Which is so odd, because after the conversation she took ALL my information, asked HORRIBLY INVASIVE questions for a person that I don't know and would never want to - COMBATTED me and cut me off on those questions before I could even explain, not caring anyway what I was saying (which really was the most galling part of it) and was incredibly ignorant of mental health issues yet portended such importance and knowledge (making her triply ignorant, even Husband said so) and then said "We will look up your hospitalizations and GET BACK TO YOU. (!!!!!!!!!!!!!)

That's fine if that's how they treat everybody else. But I am thinking that she is afraid that I am psychotic and will kill her only precious female psych and must evaluate me and my history. That's the impression that I get. I will be pleasantly (??) surprised if she does call back. Really.

I am thinking that she will not call back, until I call next week and ask to speak to the manager, or get Husband to call (which I think I should do all along, as I have become incapable of dealing with these people anymore), or ask my primary care physician's wonderful, NOT-STUPID, gifted, lovely assistant to call and ask them what the deal-e-o if they actually don't call back.

I'm not enlarging the situation, mountains really are mountains (no molehills) and I'm thinking of going to a nearby county or an unauthorized person (on the list but not loved by my doctor) across the street from said mental hospital because this place is a Mickey-Mouse Operation.
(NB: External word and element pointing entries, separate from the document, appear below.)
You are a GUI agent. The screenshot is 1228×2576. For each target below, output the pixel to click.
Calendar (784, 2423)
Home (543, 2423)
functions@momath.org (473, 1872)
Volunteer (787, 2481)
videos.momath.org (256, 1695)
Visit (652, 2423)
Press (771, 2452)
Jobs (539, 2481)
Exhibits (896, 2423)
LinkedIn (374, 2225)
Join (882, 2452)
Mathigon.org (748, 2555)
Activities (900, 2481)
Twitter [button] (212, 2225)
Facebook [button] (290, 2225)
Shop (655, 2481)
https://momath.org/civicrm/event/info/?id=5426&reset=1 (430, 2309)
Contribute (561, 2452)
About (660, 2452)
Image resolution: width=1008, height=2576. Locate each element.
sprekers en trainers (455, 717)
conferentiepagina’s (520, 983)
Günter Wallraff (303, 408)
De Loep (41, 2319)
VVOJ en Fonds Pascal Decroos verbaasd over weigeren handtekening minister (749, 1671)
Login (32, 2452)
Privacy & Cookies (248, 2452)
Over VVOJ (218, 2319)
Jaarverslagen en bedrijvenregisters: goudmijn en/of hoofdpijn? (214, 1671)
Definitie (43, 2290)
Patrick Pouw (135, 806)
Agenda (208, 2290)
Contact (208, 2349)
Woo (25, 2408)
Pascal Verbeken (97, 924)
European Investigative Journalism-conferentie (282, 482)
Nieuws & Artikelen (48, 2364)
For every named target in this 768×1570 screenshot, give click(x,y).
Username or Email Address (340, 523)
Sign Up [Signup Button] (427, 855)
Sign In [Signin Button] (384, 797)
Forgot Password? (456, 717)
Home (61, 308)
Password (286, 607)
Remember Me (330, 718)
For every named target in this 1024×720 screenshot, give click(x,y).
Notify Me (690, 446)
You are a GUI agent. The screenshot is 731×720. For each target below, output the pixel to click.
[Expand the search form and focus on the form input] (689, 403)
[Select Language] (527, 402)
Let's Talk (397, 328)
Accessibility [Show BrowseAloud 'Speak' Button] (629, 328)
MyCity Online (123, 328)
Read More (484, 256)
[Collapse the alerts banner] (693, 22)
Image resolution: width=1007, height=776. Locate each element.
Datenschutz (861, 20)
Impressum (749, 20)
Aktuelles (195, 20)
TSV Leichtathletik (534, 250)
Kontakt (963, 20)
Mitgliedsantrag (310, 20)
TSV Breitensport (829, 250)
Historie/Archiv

On another note it's only Saturday, so it may not be a big deal but it's 4:36a.m. and I haven't gone to bed yet. Yeah. The puppy will be up at 5:30 for pee-peeing. What's the use of going to bed. I'm so wired.

Other than that, I know I'm lucky. I've got insurance and so many don't and I know that I am blessed incredibly to have it.

The County has made it clear that I have to 'move out' of the program, and they made so many promises that they can no longer keep I have to (read: forced) to go through this process and you think, ok, I will make phone calls today, I will make contact with these people and they are awful to you.

I can't imagine what they see, and I am fortunate because I understand that They don't know me, They are just performing a job. But this is my job too, taking care of myself. This is what I do. And apparently I'm a little ineffective at it at the moment.

3 comments:

Wanda's Wings said...

It's so hard to get mental health care. You have to jump through so many hoops. They always make you feel like you are defective. I'm sorry you are having such a rough time. I hope you get a good one!

Anonymous said...

Getting any mental health care in our society is difficult let alone quality care with a caring doctor. I completely understand what you are going through as I have been through it several times both for myself and for my son. I hope you get through this nightmare soon and that you are able to get in with the doctor you asked for.

Raine said...

you know, you mentioned that yoru primary care physicians asst was great. Why dont you ask her to recommend someone?